Carrie Serwetnyk

Personal information
- Date of birth: July 17, 1965 (age 60)
- Place of birth: Hamilton, Ontario
- Height: 1.65 m (5 ft 5 in)
- Position: Forward

College career
- Years: Team / Apps / (Gls)
- 1985–87: North Carolina Tar Heels

Senior career*
- Years: Team / Apps / (Gls)
- 1988–1990: Jeunesse Sportive Féminine de Poissy
- 1992: Fujita Tendai SC Mercury
- 1993–1994: Yomiuri Beleza
- 1997: Boston Renegades / 4 / (0)

International career
- 1986–1996: Canada / 18 / (1)

= Carrie Serwetnyk =

Canadian soccer player

Carrie Serwetnyk is a former forward with the Canada women's national soccer team from 1986 to 1991. While playing with Canada, Serwetnyk appeared at the 1988 FIFA Women's Invitation Tournament and the 1991 FIFA Women's World Cup qualification before leaving the team in 1991. After playing in Japan in the early 1990s, Serwetnyk returned to the Canadian national team in 1996 before retiring. Serwetnyk was the first woman to be named into the Canada Soccer Hall of Fame upon her 2001 induction and was a torchbearer for the 2010 Winter Olympics.

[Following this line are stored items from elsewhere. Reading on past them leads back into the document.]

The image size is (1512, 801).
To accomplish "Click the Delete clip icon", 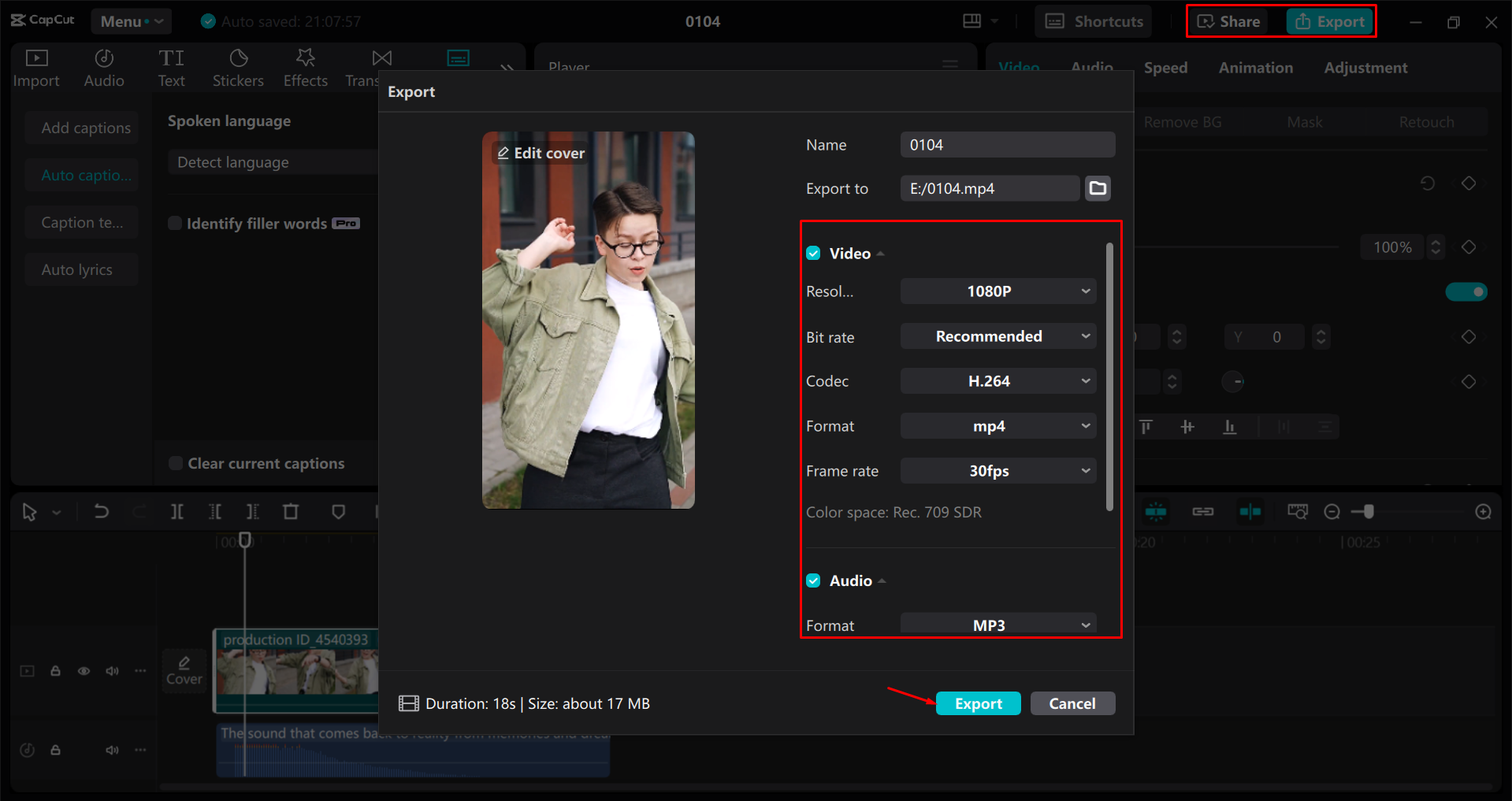I will click(291, 511).
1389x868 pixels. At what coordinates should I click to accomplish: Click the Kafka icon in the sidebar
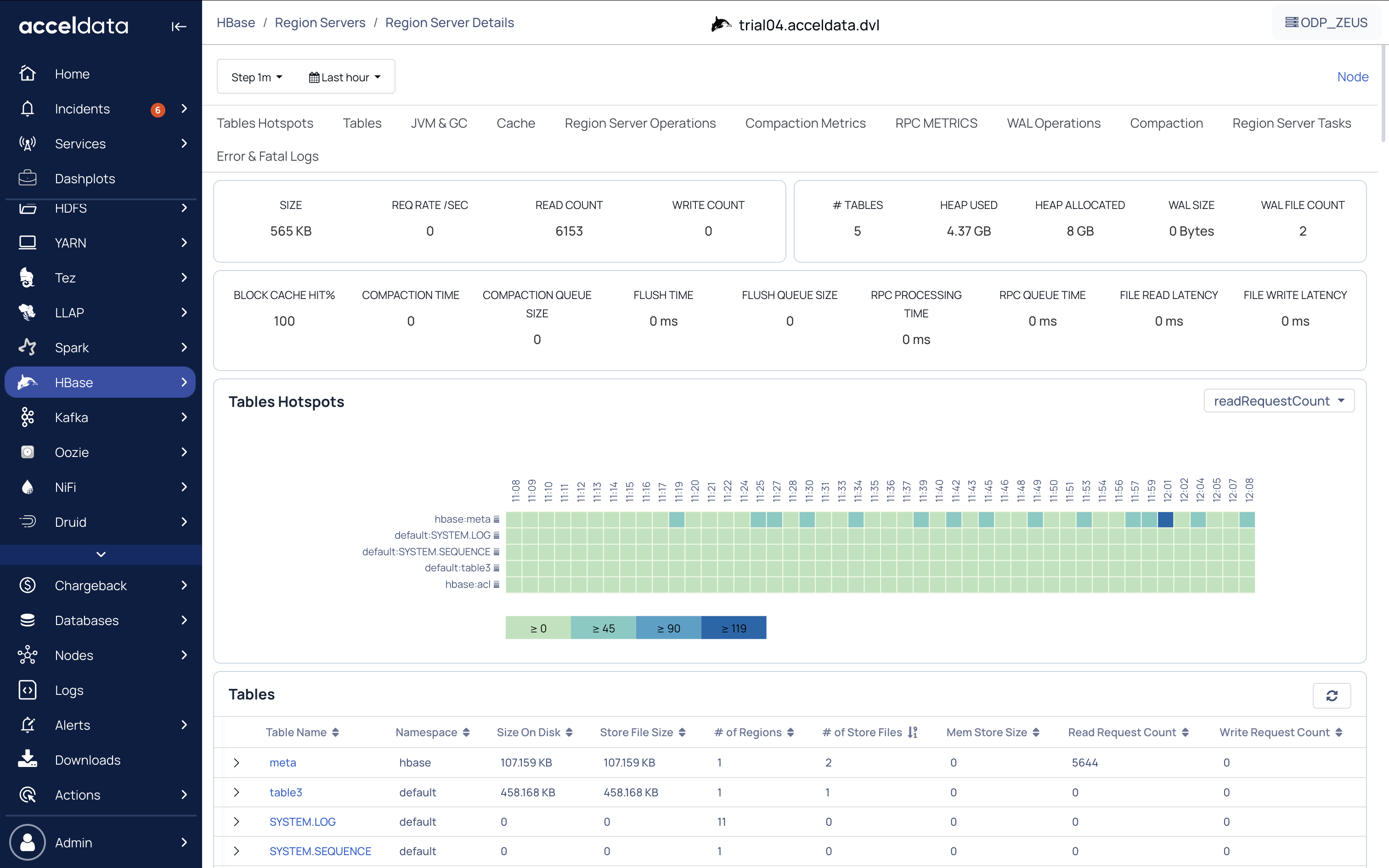point(27,417)
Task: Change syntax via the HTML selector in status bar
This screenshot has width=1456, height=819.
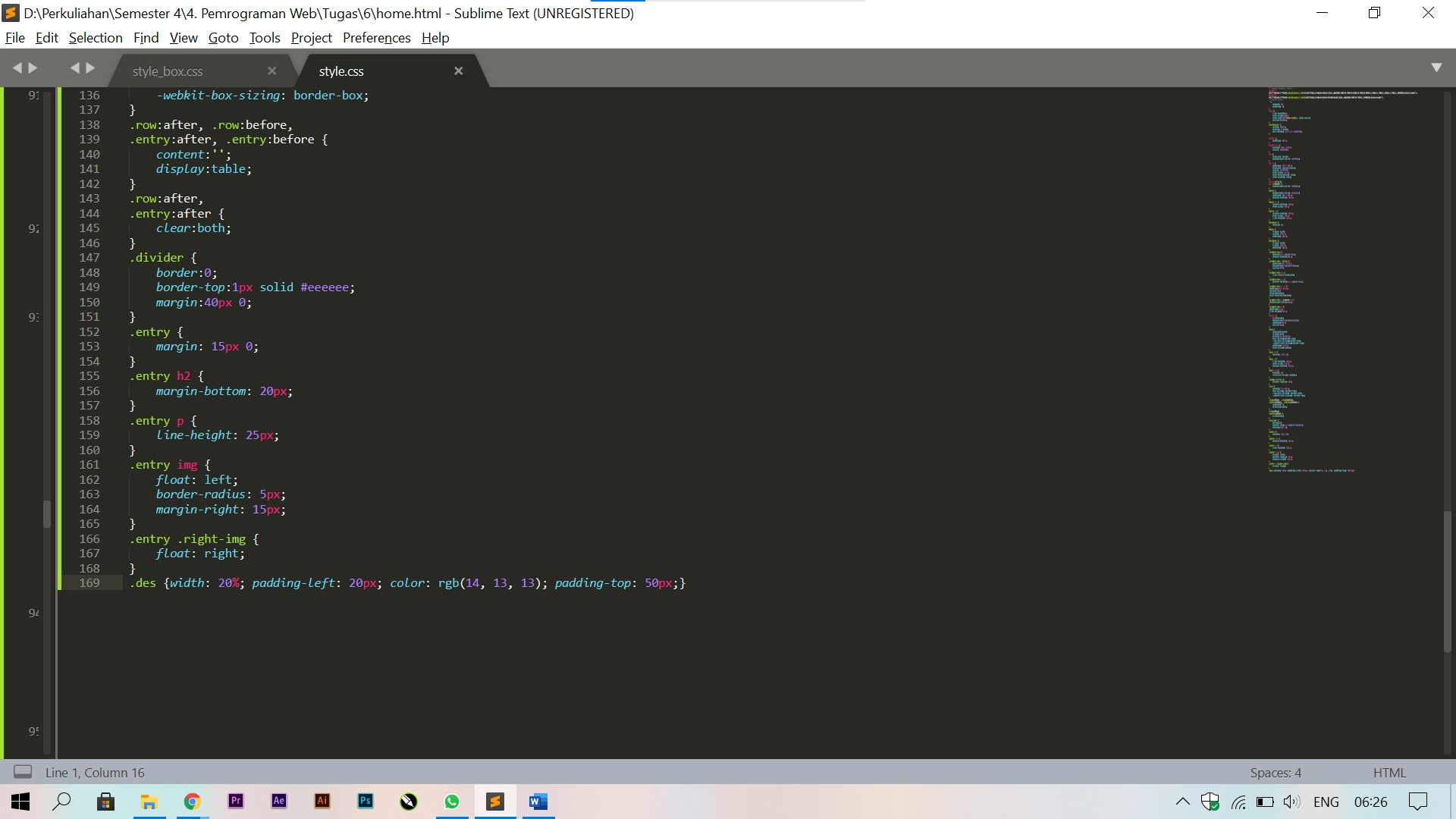Action: point(1389,772)
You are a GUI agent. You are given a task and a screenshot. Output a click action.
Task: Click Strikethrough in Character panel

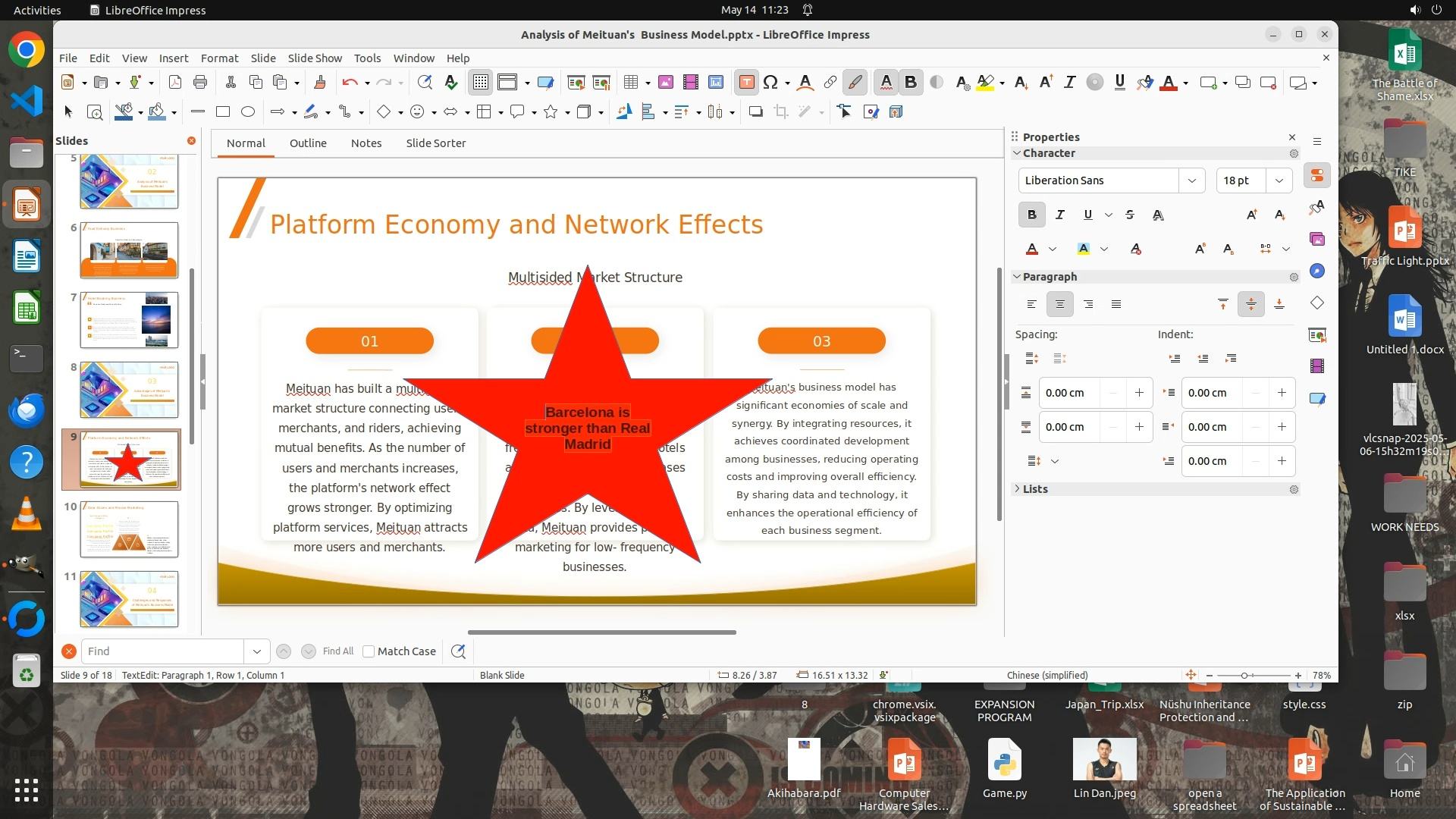1130,215
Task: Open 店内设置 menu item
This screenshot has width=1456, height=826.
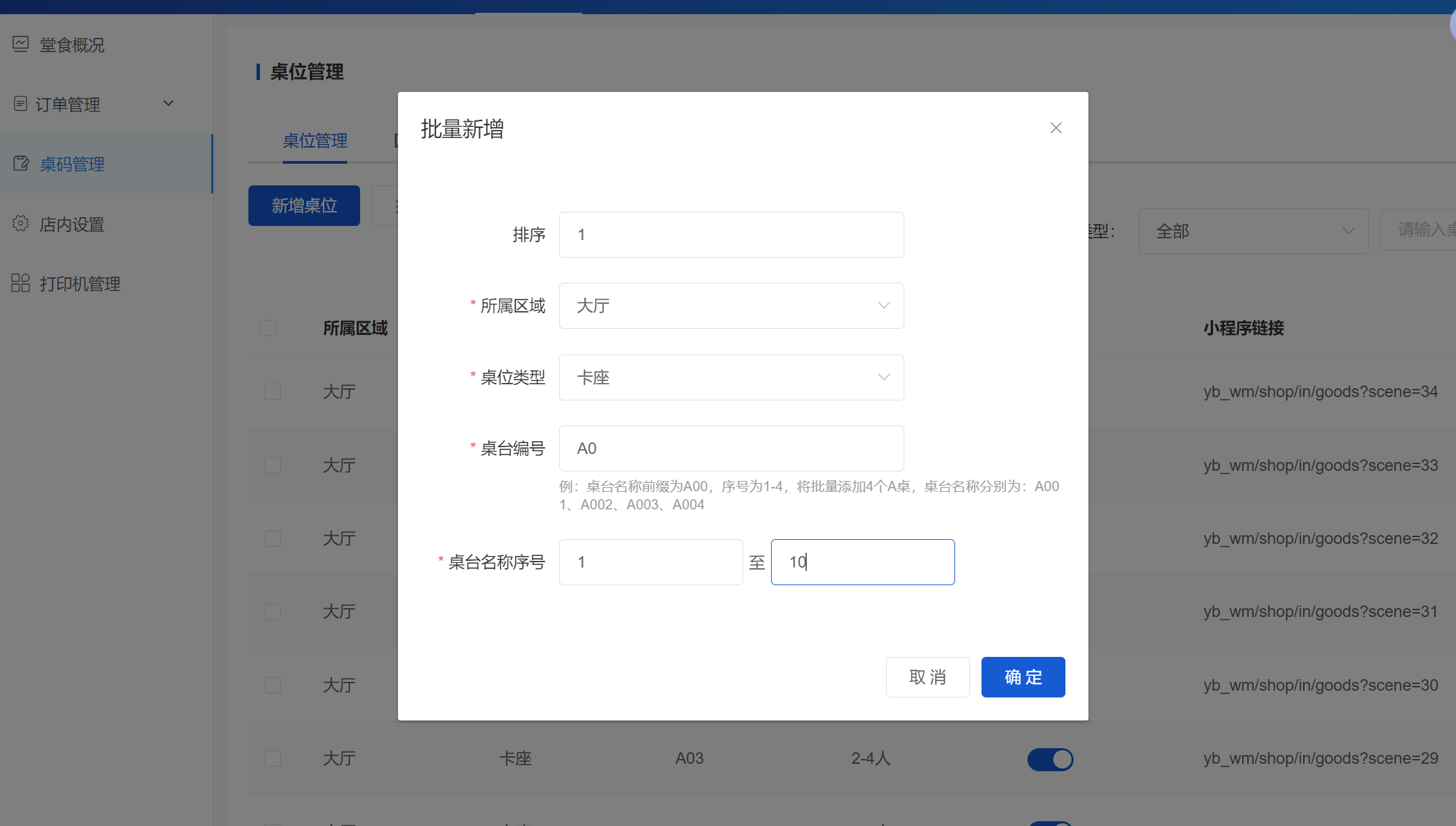Action: [x=72, y=225]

==Early life and education==
Serwetnyk was born on July 17, 1965 in Hamilton, Ontario. She spent her childhood in Mississauga, Ontario and attended the University of North Carolina at Chapel Hill between 1985 and 1987. While at North Carolina, Serwetnyk played with the North Carolina Tar Heels women's soccer team and received a Bachelor of Fine Arts.

==Career==
Apart from the Tar Heels, Serwetnyk played on the Canada women's national soccer team from 1986 to 1991 excluding 1989. During these five years, Serwetnyk participated in multiple events including the 1988 FIFA Women's Invitation Tournament and the 1991 FIFA Women's World Cup qualification. She scored her only goal with the Canadian national team at a 1990 invitational match in Winnipeg, Manitoba. Serwetnyk played with Fujita SC Mercury in 1992 and the Yomiuri soccer team from 1993 to 1994. While in Japan, she scored a total of sixteen goals. Outside of Japan, Serwetnyk played on a French soccer team in Poissy before ending her athletic career with Canada in 1996 and started painting. In 1997 Serwetnyk played for Boston Renegades of the USL W-League, serving one assist in her four appearances. In 2014, Serwetnyk opened up a Vancouver soccer company for girls attending elementary school.

==Awards and honours==
Serwetnyk became the first woman to be inducted into the Canada Soccer Hall of Fame after her 2001 selection. She was chosen as a torchbearer for the 2010 Winter Olympics.